## To be done:
- 1) From the quotation in the passage about Virginia, list each word that follows "more" in the phrase "more beautiful, more dreadful, more cozy, more terrifying".
- 2) Duplicate the part of the passage about Virginia that begins at the words "Virginia's story has" and stops after the words "this small town.".

## Passage given:
** start **

I found Virginia's early essay on imagination and story as fresh as it was a quarter century ago. She wrote about reading Tolkien's Ring Trilogy as a graduate student: "After hundreds and hundreds of pages of a world where everything was more—more beautiful, more dreadful, more cozy, more terrifying—than my own mundane experience, I suffered profound withdrawal pangs. Why wasn't life more like literature?"
She went on to argue the importance of viewing ourselves as characters in God's story, a story we cannot comprehend until we are (here quoting Muriel Spark) both "outside it, and at the same time consummately inside it."
Virginia's story has had its difficult chapters. In 1997, in order to care for her ailing mother, Virginia left the directorship of the Milton Center for Excellence in Creative Writing at Newman University in Wichita, Kansas. She moved home to Huntsville, Texas. Since the Supreme Court lifted the ban on capital punishment in 1976, nearly one-third of the nation's executions have taken place in this small town.

** end **

## Records supplied:

** start **

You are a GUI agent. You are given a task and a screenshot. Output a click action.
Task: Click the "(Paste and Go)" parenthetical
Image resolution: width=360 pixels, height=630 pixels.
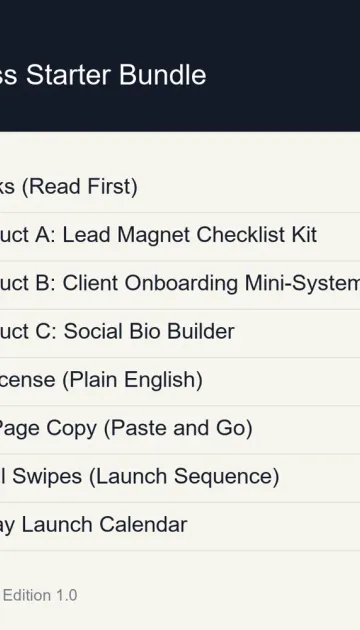[x=178, y=429]
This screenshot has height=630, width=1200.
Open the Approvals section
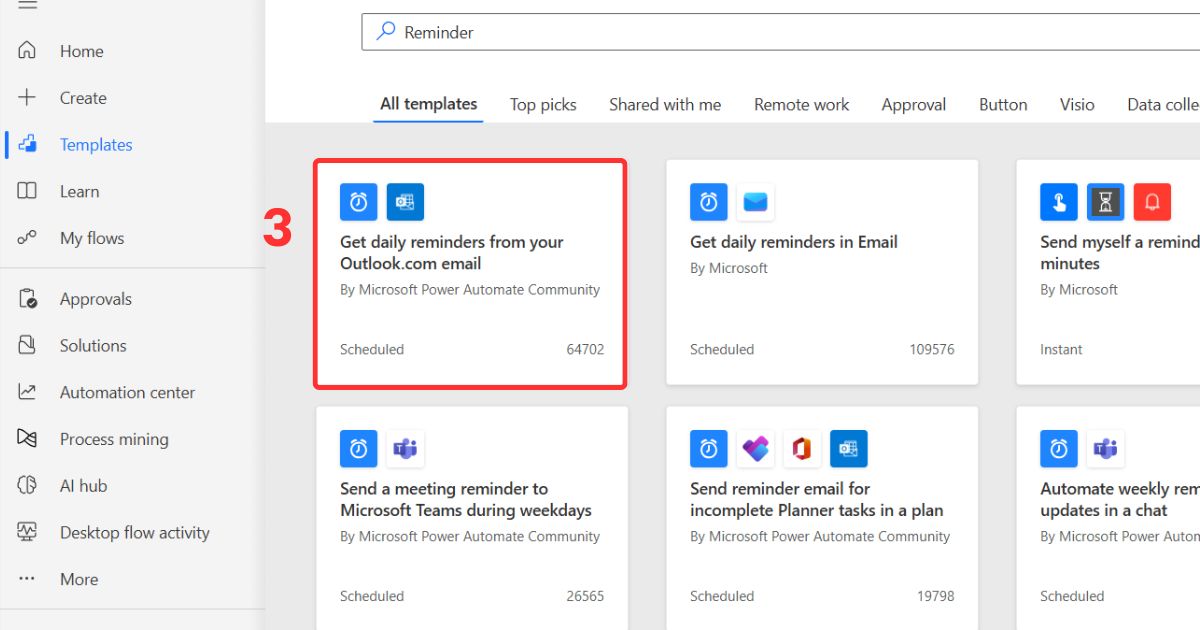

** end **

## The replies:
- 1) beautiful, dreadful, cozy, terrifying

- 2)
Virginia's story has had its difficult chapters. In 1997, in order to care for her ailing mother, Virginia left the directorship of the Milton Center for Excellence in Creative Writing at Newman University in Wichita, Kansas. She moved home to Huntsville, Texas. Since the Supreme Court lifted the ban on capital punishment in 1976, nearly one-third of the nation's executions have taken place in this small town.